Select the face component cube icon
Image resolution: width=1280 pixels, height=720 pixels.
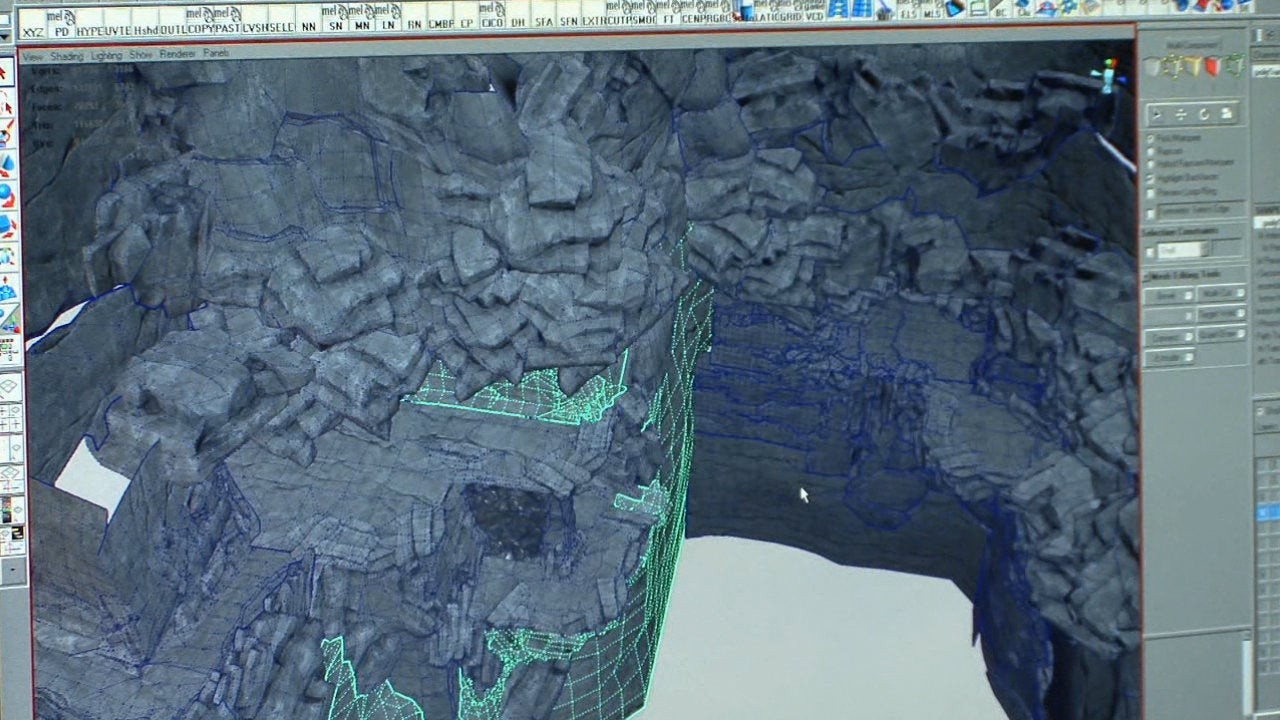(x=1212, y=67)
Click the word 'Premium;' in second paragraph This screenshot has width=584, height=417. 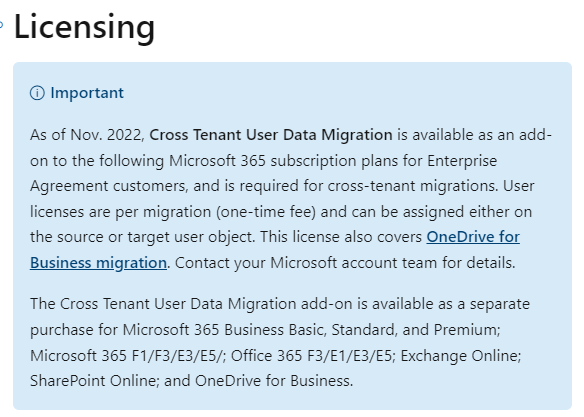[x=467, y=330]
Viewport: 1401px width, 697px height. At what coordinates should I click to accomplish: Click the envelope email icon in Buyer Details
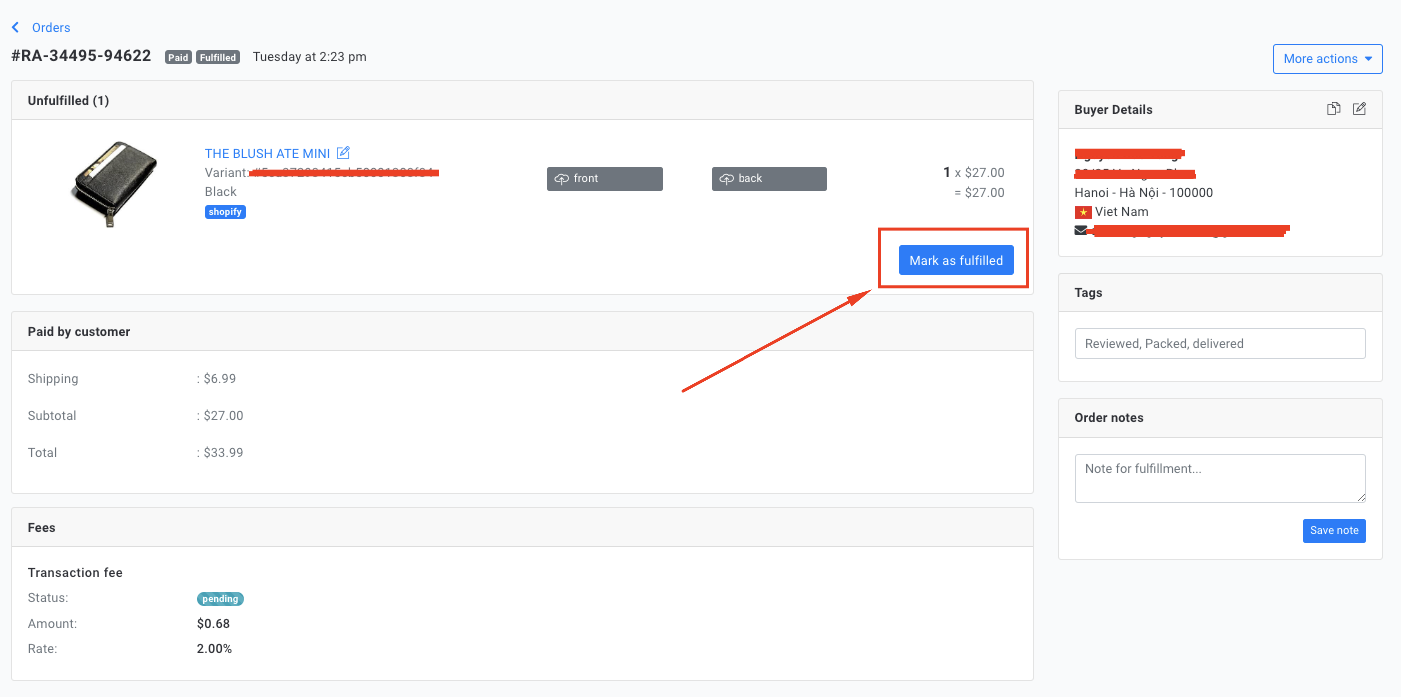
:::::
* [Exercise requirements] List every line of the material that contains the string "icon". Case counts, so match capital and small letters exactly.

* [Answer to the exercise]
Select the face component cube icon
Viewport: 1401px width, 697px height. At what coordinates should I click to accomplish: Click the envelope email icon in Buyer Details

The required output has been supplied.